My claim was more that he was part of a wave of 80s-90s dark fantasy writers deconstructing the Tolkien-esque stuff they grew up on - less responding to their own era than defining it. But you make a good point which is that you can find deconstructions of heroic fantasy from different angles going back to the early 70s, and of course some pretty lurid pulp stuff before Tolkien. So it's fair to question whether the grim fantasy ever wasn't there. (I actually thought GoT came out sonewhat earlier than it apparently did, also.)
posted by atoxyl at 8:49 PM on June 30, 2016 [2 favorites]


This would have been more interesting to me if he'd assessed the impact of using crows for communication (which clearly was a key element in administering an unprecedentedly large empire like Westeros) and considered the demographic impact of years and years without winter--and thus extra harvests and surplus food--and how a surfeit of young people without land could contribute to ambitious lords raising abnormally large armies and trying out their fortunes.

Seriously, find a hook for this stuff.
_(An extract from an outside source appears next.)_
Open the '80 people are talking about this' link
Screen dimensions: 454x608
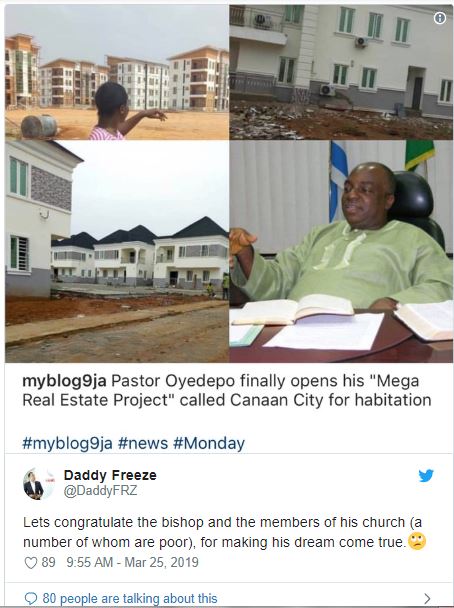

Challenge yourself to see if your complaints stand up--try to make Westeros work. As it stands it's a boring list of things that don't correspond reality that matter to the author, who seems to think its objectively valid because other people do like some other things that (they think) correspond to reality. (I'm personally not at all sold on the idea that large empires don't have long dynasties or complaints about army sizes, but at least make it interesting if you're going on about it.)

I started writing this post by giving a positive example, too wordy and basically irrelevant but I'll leave it here. Because there are ways to have fun with this stuff.

The Annotated Sherlock Holmes is in my opinion the classic of good writing in the class. It's the complete works with a summary of "scholarship" on Holmes in the margin. The thing is an impressive artifact of what people with too much time on their hands did in the pre-internet days. (This was the group that had a magazine with a contributor list bigger than the subscriber list--"never has so much been written by so many for so few.")

One key conceit is that the stories are treated as historical, so every attempt is made to interpret them in that context. Inconsistencies are not mistake by Doyle--they are the obtuseness of Watson, gambits by Holmes or cunning moves by villains. So the lazy and boring "Lion's Mane" story gets torn apart, but as a sad insight into Holmes' senility in his later years.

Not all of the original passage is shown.